-- Opening Marker --

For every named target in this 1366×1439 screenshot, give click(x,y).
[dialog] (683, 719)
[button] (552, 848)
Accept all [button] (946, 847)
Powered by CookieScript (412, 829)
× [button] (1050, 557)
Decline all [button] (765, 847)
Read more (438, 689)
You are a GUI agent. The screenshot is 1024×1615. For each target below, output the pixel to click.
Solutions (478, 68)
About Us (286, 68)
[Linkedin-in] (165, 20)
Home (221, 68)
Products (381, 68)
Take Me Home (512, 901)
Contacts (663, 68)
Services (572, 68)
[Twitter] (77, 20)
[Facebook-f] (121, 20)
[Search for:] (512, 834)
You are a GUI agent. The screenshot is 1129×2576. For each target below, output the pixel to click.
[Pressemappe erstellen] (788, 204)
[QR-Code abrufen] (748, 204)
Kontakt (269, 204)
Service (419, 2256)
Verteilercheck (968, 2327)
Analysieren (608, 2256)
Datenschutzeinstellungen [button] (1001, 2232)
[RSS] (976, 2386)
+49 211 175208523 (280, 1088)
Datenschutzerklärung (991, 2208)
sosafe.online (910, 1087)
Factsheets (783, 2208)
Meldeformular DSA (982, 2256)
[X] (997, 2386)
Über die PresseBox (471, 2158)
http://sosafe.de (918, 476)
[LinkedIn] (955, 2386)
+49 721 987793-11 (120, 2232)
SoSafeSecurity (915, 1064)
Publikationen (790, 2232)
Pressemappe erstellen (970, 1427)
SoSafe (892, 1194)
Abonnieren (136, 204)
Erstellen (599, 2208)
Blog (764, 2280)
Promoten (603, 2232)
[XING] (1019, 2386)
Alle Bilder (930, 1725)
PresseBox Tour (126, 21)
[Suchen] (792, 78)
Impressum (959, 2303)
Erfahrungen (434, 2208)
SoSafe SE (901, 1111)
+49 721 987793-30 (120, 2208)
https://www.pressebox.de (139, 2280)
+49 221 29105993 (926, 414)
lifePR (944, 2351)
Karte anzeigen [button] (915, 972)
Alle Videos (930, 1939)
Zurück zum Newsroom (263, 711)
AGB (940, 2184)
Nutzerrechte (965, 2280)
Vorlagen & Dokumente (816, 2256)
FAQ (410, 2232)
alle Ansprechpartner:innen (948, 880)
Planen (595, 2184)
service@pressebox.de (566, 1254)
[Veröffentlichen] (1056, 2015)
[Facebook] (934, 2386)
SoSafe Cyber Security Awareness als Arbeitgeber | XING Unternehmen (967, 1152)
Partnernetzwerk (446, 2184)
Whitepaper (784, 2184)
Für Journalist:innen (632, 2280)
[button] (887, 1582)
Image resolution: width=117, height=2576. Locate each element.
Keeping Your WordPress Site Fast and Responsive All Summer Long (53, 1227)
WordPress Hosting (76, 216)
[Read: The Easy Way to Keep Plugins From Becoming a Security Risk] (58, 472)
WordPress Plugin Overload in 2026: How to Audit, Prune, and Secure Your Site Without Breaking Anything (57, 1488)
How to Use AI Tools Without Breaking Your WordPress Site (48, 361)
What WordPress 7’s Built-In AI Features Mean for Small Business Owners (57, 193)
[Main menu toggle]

-- Closing Marker --

**Problem requirements:** Which lines above run from the one containing "[QR-Code abrufen] (748, 204)" down to the one containing "[X] (997, 2386)"? Repeat exactly those, both ends included, and nothing else.

**Solved problem:**
[QR-Code abrufen] (748, 204)
Kontakt (269, 204)
Service (419, 2256)
Verteilercheck (968, 2327)
Analysieren (608, 2256)
Datenschutzeinstellungen [button] (1001, 2232)
[RSS] (976, 2386)
+49 211 175208523 (280, 1088)
Datenschutzerklärung (991, 2208)
sosafe.online (910, 1087)
Factsheets (783, 2208)
Meldeformular DSA (982, 2256)
[X] (997, 2386)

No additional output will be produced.